Species of flowering plant

Allocasuarina ramosissima is a species of flowering plant in the family Casuarinaceae and is endemic to the south-west of Western Australia. It is a dioecious shrub with its leaves reduced to overlapping scales in whorls of five, the mature fruiting cones sessile and 9–13 mm long, containing winged seeds 4.5–5.0 mm long.

==Description==
Allocasuarina ramosissima is a dioecious, somewhat divaricate shrub that typically grows to a height of 0.3–1.2 m. Its branchlets are erect 10–60 mm long, the leaves reduced to overlapping scale-like teeth 0.6–1.3 mm long, arranged in whorls of five around the needle-like branchlets.
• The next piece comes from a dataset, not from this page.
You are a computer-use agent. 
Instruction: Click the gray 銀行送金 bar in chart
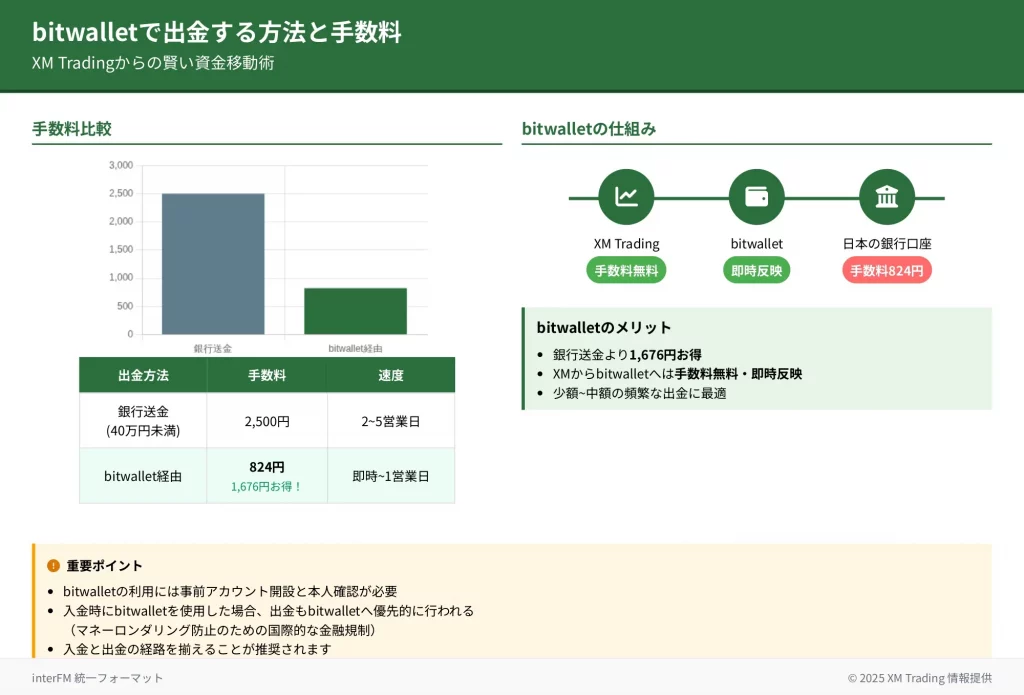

The sections of branchlet between the leaf whorls are mostly 6–20 mm long and 0.6–1 mm wide. Male flowers are arranged in spike-like heads 1.5–2.0 mm long, the anthers 0.6–0.7 mm long. Female cones are sessile, the mature cones 9–13 mm long and 7–9 mm in diameter, containing dark brown winged seeds 4.5–5.0 mm long.

==Taxonomy==
This sheoak was first formally described in 1964 by Charles Gardner who gave it the name Casuarina ramosissima in the Journal of the Royal Society of Western Australia from specimens he collected near Dandaragan. It was reclassified in 1982 as Allocasuarina ramosissima by Lawrie Johnson in the Journal of the Adelaide Botanic Gardens. The specific epithet (ramosissima) means "much branched".

==Distribution and habitat==
Allocasuarina ramosissima grows in heath on sand in the Badgingarra – Dandaragan area in the Avon Wheatbelt, Geraldton Sandplains, Jarrah Forest and Swan Coastal Plain bioregions of south-western Western Australia.